The Menopausal Carousel
Storm Outside, Storm Inside — and Still Showing Up
It’s raining today. Not “raining” raining — more like that British biblical nonsense where it feels personal. And honestly, the weather is matching my insides. My voice is hoarse from singing at the festival yesterday, my body aches in that “something’s coming” way, and the menopausal yo‑yo is doing its usual trick of pretending I still have a cycle even though I’m not supposed to.
That’s the thing no one tells you: menopause doesn’t just stop the cycle — it scrambles the pattern. And when you’re neurodiverse, pattern is everything. So when the pattern goes, the ground goes.
Yesterday was brilliant — singing to songs I didn’t know, dancing, laughing, being out in the world again. But I got cold. Really cold. And that’s not like me. I can do 40 miles of spinning a week and feel absolutely fine, but eight hours of walking, talking, and festival‑ing has knocked me sideways. That’s the menopausal immune system for you: one minute strong, the next minute susceptible, and you never know which version you’re waking up with.
Today I’m tired, achy, foggy, and trying not to catastrophize. Is it just the cold? Is it the storm brewing inside? Is it the yo‑yo? Probably all of it.
The Outfit That Matches the Mood
I’ve basically had to pull my winter wardrobe back out. In June. In England. Of course.
Barrel‑leg M&S jeans — £30 and still one of the best things they’ve ever made.
White Primark vest — better fit than the M&S support ones, and I’m loyal to what works.
Hunter x Represent wellies — found in the boot of the car , lucky.
Jones Road cheek tint on my lips — the quickest fix for a tired woman.
Glossier glow — a Midult podcast recommendation, winter glow.
The Giving Keys necklace — I’ve had mine for years. I loved the concept then and still do now.
I even put the heating on for ten minutes this morning just to dry yesterday’s shower towel. That’s where we’re at.
The Anchor Metaphor
I’m wearing my anchor earrings today. They mean a lot. Not because I’m always grounded — I’m not. But because I’m an anchor for other people. A steady point in their storm.
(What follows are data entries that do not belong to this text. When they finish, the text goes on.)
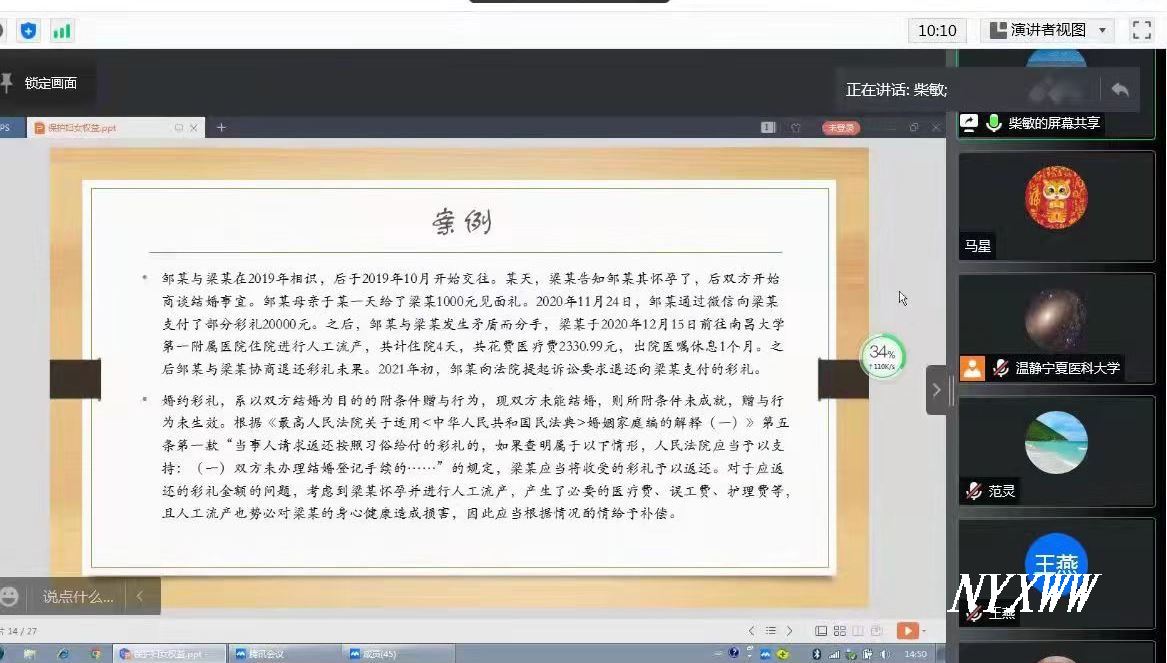The height and width of the screenshot is (663, 1167).
Task: Go to the previous slide arrow
Action: point(752,631)
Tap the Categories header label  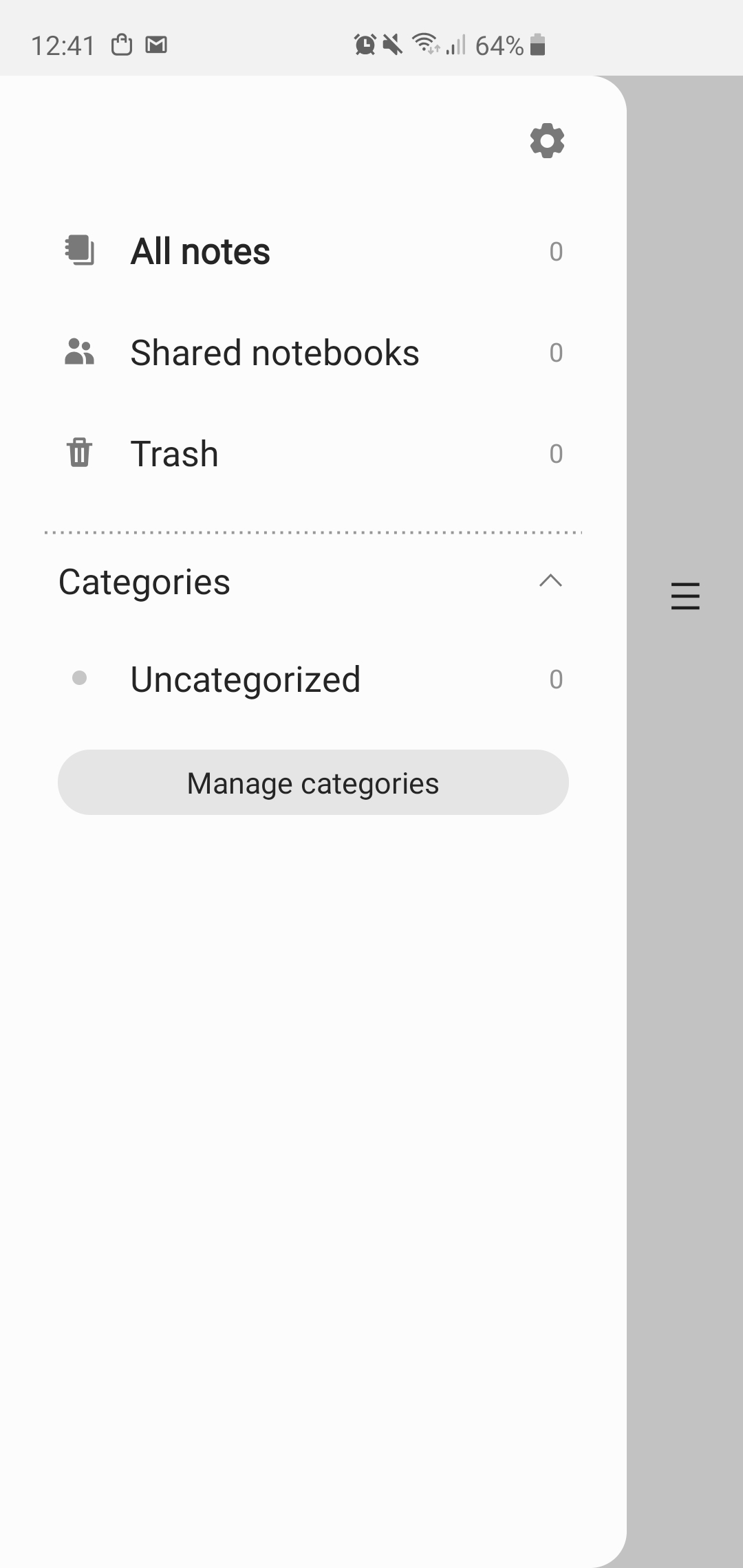click(144, 582)
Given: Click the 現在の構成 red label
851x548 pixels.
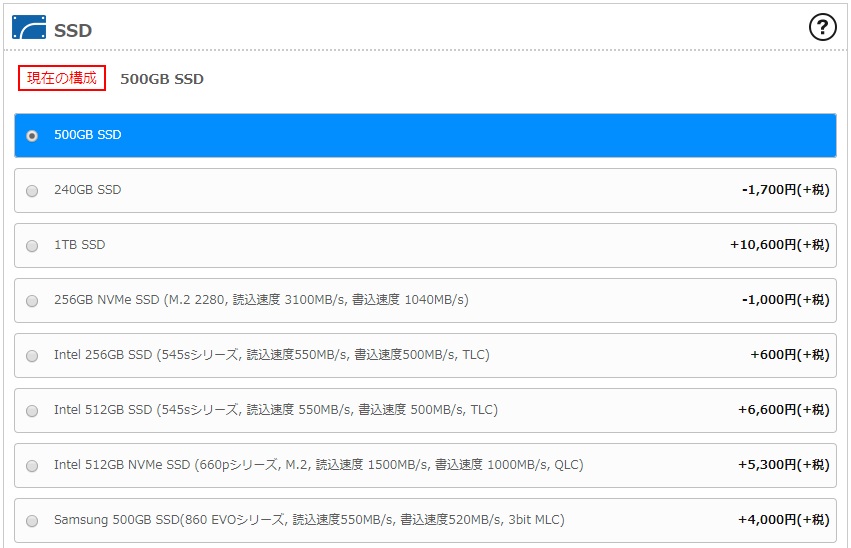Looking at the screenshot, I should pyautogui.click(x=61, y=78).
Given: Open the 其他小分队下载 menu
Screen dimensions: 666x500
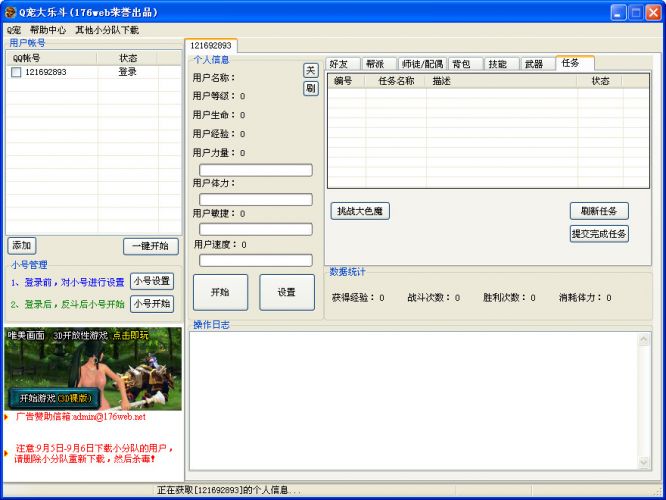Looking at the screenshot, I should click(107, 30).
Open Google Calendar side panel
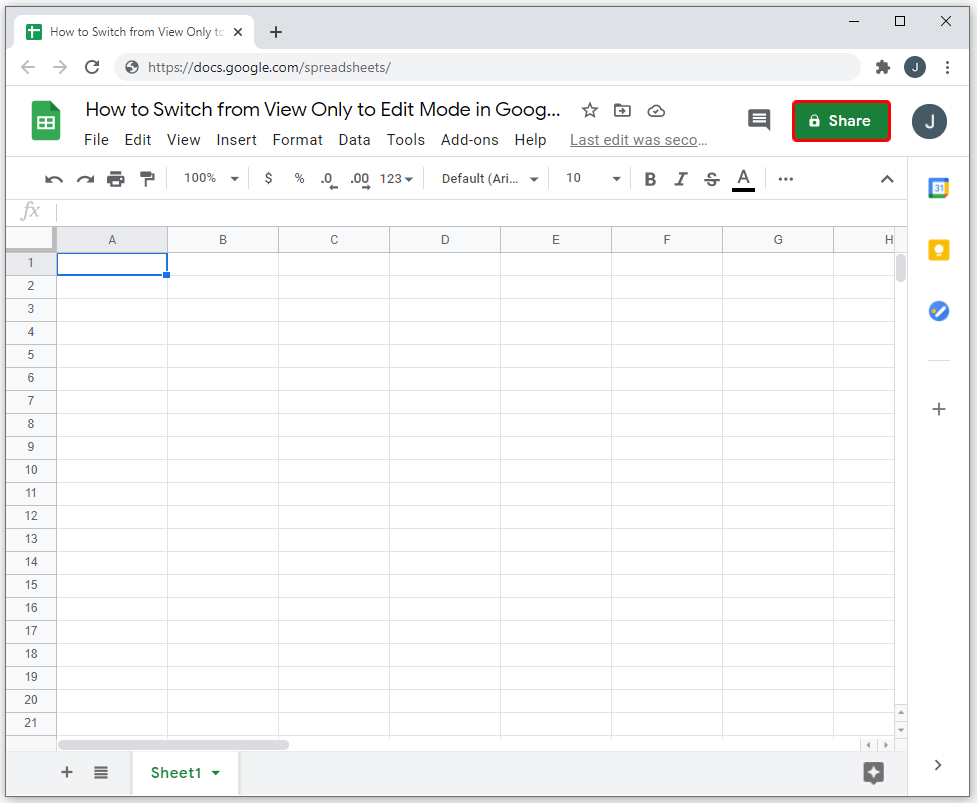This screenshot has height=803, width=977. pyautogui.click(x=938, y=188)
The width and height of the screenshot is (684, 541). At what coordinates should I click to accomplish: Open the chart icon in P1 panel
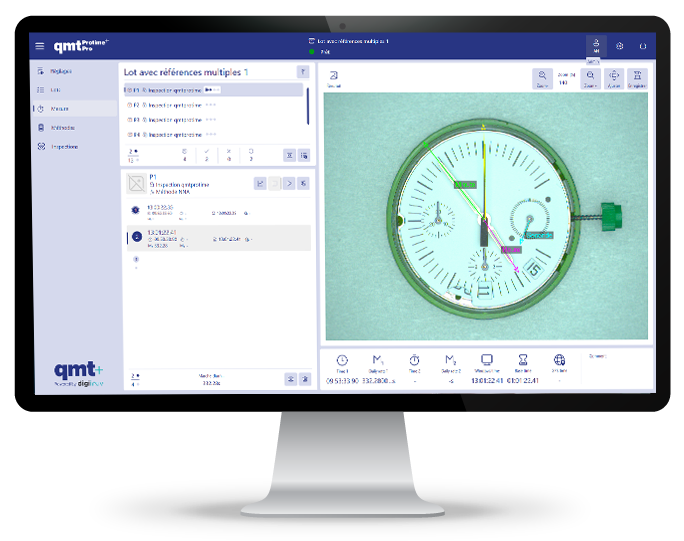pyautogui.click(x=260, y=183)
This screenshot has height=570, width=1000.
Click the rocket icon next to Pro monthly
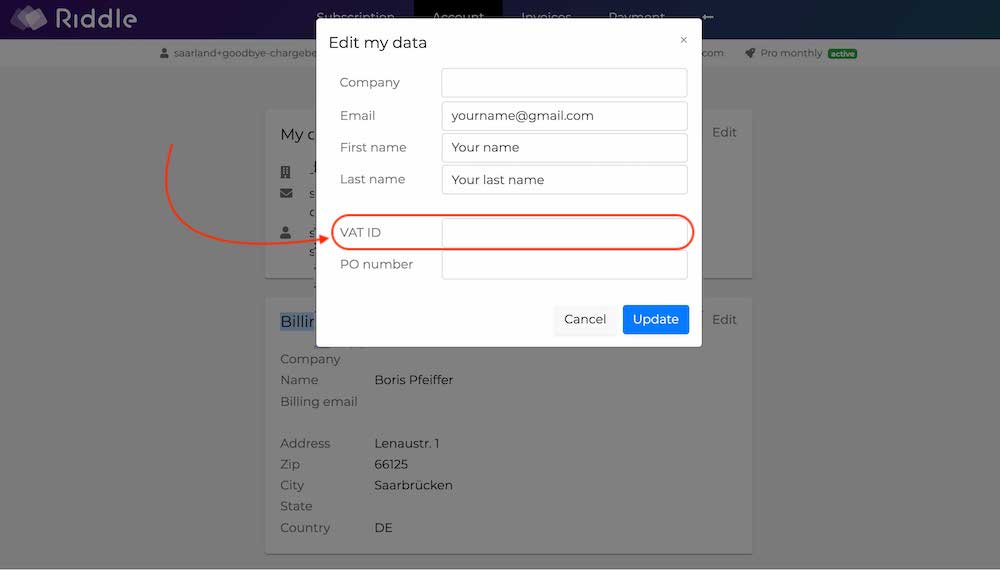tap(749, 54)
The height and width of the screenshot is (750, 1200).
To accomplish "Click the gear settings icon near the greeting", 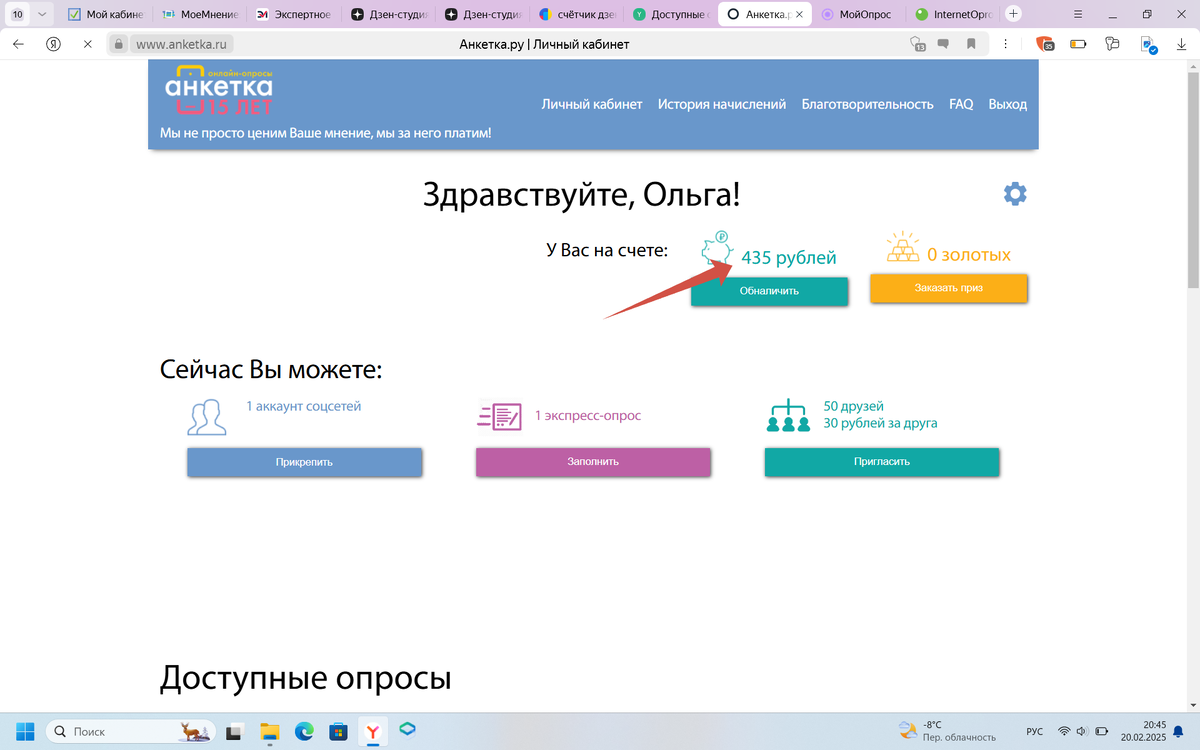I will coord(1015,193).
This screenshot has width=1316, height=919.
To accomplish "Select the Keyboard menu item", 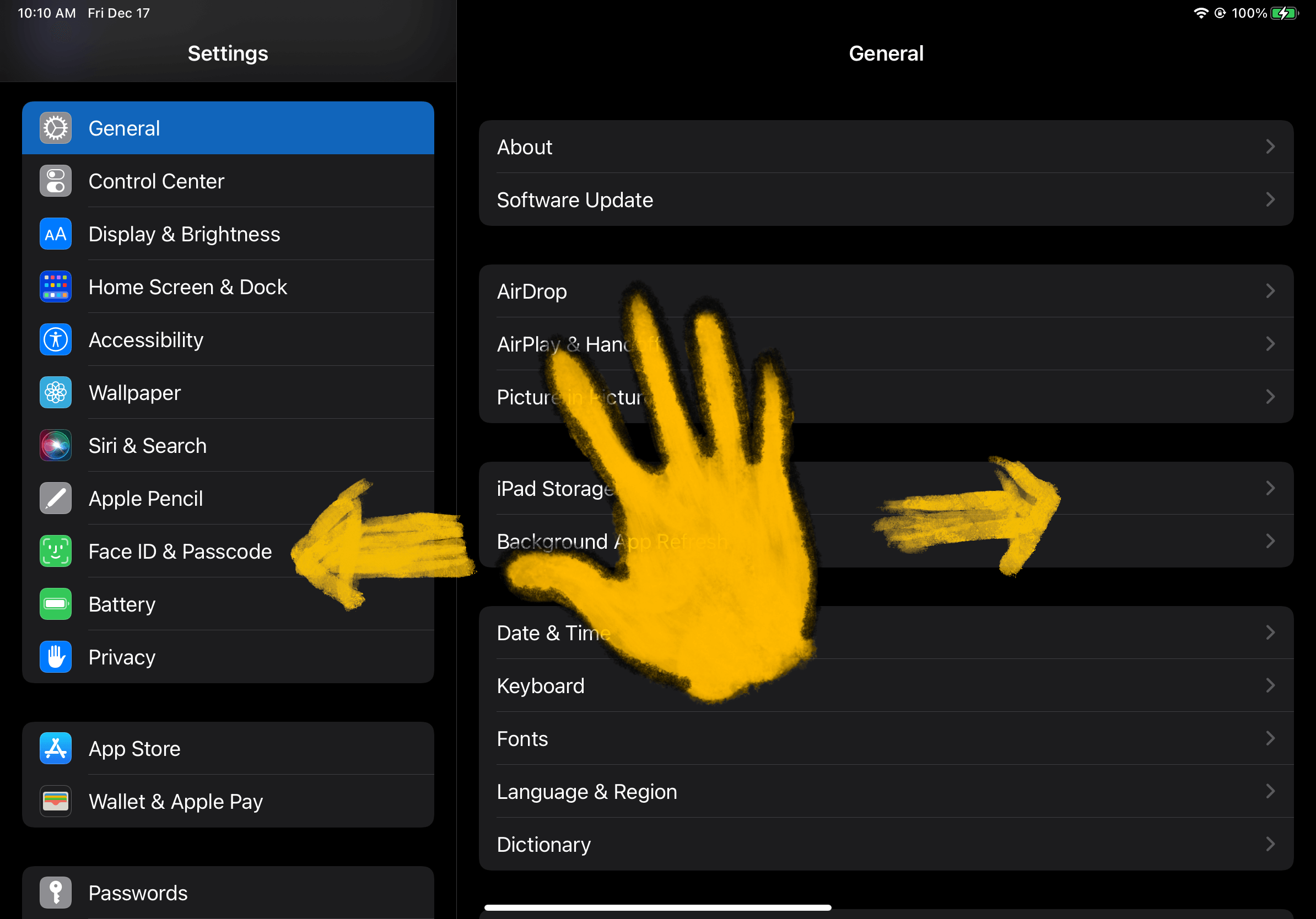I will click(885, 686).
Anchors can hold you steady or drag you down, but in my world, anchor means level, solid, here. And even when I wobble, I’m still that for people.
The Bigger Story
This post isn’t really about the outfit. It’s about showing up.
I wasn’t feeling great yesterday, but I went to the festival anyway. I put myself out there. I tried something new. I let myself be part of the world again — even if it was just locally. And I had the best day.
This whole menopausal‑ND chapter has rocked me in ways I didn’t expect. I’m a confident person, but this has shaken the foundations. If it’s rocked me, it’s rocked so many women my age — especially the ones juggling invisible symptoms, invisible dips, invisible storms.
But I’m learning to live with the new rhythm. To spot the patterns even when they shift. To show up even when I’m not sure which version of me is arriving.
Today I’m cold, tired, hoarse, and wrapped in a winter coat in June. But I’m here. And that counts.